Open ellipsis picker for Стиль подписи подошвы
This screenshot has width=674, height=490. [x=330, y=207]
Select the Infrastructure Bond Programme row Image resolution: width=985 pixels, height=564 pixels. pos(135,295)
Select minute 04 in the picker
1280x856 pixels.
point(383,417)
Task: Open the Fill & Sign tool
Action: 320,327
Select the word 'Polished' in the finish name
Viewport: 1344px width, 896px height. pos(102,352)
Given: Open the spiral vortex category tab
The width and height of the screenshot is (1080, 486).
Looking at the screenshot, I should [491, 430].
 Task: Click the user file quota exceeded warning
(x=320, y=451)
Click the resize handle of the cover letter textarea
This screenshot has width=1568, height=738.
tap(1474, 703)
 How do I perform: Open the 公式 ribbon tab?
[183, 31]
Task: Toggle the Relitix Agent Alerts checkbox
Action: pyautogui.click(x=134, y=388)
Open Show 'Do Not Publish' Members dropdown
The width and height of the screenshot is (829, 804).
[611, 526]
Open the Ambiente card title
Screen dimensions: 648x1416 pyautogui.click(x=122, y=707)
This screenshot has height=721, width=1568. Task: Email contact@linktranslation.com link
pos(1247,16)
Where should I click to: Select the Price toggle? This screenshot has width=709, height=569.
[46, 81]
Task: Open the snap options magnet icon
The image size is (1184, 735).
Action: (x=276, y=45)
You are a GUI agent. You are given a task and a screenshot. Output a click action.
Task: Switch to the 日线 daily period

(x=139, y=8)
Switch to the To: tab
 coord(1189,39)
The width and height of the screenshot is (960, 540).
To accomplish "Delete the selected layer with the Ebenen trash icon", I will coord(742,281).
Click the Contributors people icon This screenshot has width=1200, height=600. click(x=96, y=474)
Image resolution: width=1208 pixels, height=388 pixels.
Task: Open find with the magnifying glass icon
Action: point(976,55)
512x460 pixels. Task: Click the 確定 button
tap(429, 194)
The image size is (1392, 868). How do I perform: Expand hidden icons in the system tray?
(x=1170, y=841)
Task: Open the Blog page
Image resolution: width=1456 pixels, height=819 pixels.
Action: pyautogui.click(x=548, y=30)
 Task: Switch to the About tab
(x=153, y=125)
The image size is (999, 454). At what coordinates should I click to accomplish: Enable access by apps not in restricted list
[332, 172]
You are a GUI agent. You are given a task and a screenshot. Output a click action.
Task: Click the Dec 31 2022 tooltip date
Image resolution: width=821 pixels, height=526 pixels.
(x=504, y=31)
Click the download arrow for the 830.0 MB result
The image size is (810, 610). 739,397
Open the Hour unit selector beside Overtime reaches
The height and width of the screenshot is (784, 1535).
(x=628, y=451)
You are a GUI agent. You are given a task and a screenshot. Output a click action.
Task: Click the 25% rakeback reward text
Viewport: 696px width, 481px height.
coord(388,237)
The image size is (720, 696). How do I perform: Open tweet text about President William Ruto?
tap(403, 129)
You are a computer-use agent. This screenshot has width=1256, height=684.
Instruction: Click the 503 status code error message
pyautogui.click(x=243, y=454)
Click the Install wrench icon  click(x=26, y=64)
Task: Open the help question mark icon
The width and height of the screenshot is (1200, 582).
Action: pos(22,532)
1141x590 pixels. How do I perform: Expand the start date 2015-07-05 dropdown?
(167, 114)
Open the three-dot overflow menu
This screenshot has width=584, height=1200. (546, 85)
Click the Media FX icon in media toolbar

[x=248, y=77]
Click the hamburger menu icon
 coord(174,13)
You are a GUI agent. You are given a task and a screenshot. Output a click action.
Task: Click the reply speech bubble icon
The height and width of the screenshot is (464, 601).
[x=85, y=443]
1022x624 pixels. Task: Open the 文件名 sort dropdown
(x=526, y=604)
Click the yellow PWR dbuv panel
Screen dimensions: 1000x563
=-=-=
## To do
Rewrite the rows above with every occurrence of "dropdown" changed to "drop-down list". Keep all other text the same.

## The solution
Open ellipsis picker for Стиль подписи подошвы
This screenshot has width=674, height=490. [x=330, y=207]
Select the Infrastructure Bond Programme row Image resolution: width=985 pixels, height=564 pixels. pos(135,295)
Select minute 04 in the picker
1280x856 pixels.
point(383,417)
Task: Open the Fill & Sign tool
Action: 320,327
Select the word 'Polished' in the finish name
Viewport: 1344px width, 896px height. pos(102,352)
Given: Open the spiral vortex category tab
The width and height of the screenshot is (1080, 486).
Looking at the screenshot, I should [491, 430].
 Task: Click the user file quota exceeded warning
(x=320, y=451)
Click the resize handle of the cover letter textarea
This screenshot has width=1568, height=738.
tap(1474, 703)
 How do I perform: Open the 公式 ribbon tab?
[183, 31]
Task: Toggle the Relitix Agent Alerts checkbox
Action: pyautogui.click(x=134, y=388)
Open Show 'Do Not Publish' Members drop-down list
The width and height of the screenshot is (829, 804).
[611, 526]
Open the Ambiente card title
Screen dimensions: 648x1416 pyautogui.click(x=122, y=707)
This screenshot has height=721, width=1568. Task: Email contact@linktranslation.com link
pos(1247,16)
Where should I click to: Select the Price toggle? This screenshot has width=709, height=569.
[46, 81]
Task: Open the snap options magnet icon
The image size is (1184, 735).
Action: (x=276, y=45)
You are a GUI agent. You are given a task and a screenshot. Output a click action.
Task: Switch to the 日线 daily period

(x=139, y=8)
Switch to the To: tab
 coord(1189,39)
The width and height of the screenshot is (960, 540).
To accomplish "Delete the selected layer with the Ebenen trash icon", I will coord(742,281).
Click the Contributors people icon This screenshot has width=1200, height=600. click(x=96, y=474)
Image resolution: width=1208 pixels, height=388 pixels.
Task: Open find with the magnifying glass icon
Action: point(976,55)
512x460 pixels. Task: Click the 確定 button
tap(429, 194)
The image size is (1392, 868). How do I perform: Expand hidden icons in the system tray?
(x=1170, y=841)
Task: Open the Blog page
Image resolution: width=1456 pixels, height=819 pixels.
Action: pyautogui.click(x=548, y=30)
 Task: Switch to the About tab
(x=153, y=125)
The image size is (999, 454). At what coordinates should I click to accomplish: Enable access by apps not in restricted list
[332, 172]
You are a GUI agent. You are given a task and a screenshot. Output a click action.
Task: Click the Dec 31 2022 tooltip date
Image resolution: width=821 pixels, height=526 pixels.
(x=504, y=31)
Click the download arrow for the 830.0 MB result
The image size is (810, 610). 739,397
Open the Hour unit selector beside Overtime reaches
The height and width of the screenshot is (784, 1535).
(x=628, y=451)
You are a GUI agent. You are given a task and a screenshot. Output a click action.
Task: Click the 25% rakeback reward text
Viewport: 696px width, 481px height.
coord(388,237)
The image size is (720, 696). How do I perform: Open tweet text about President William Ruto?
tap(403, 129)
You are a computer-use agent. This screenshot has width=1256, height=684.
Instruction: Click the 503 status code error message
pyautogui.click(x=243, y=454)
Click the Install wrench icon  click(x=26, y=64)
Task: Open the help question mark icon
The width and height of the screenshot is (1200, 582).
Action: pos(22,532)
1141x590 pixels. How do I perform: Expand the start date 2015-07-05 drop-down list?
(167, 114)
Open the three-dot overflow menu
This screenshot has width=584, height=1200. (546, 85)
Click the Media FX icon in media toolbar

[x=248, y=77]
Click the hamburger menu icon
 coord(174,13)
You are a GUI agent. You are given a task and a screenshot. Output a click action.
Task: Click the reply speech bubble icon
The height and width of the screenshot is (464, 601).
[x=85, y=443]
1022x624 pixels. Task: Open the 文件名 sort drop-down list
(x=526, y=604)
Click the yellow PWR dbuv panel
Screen dimensions: 1000x563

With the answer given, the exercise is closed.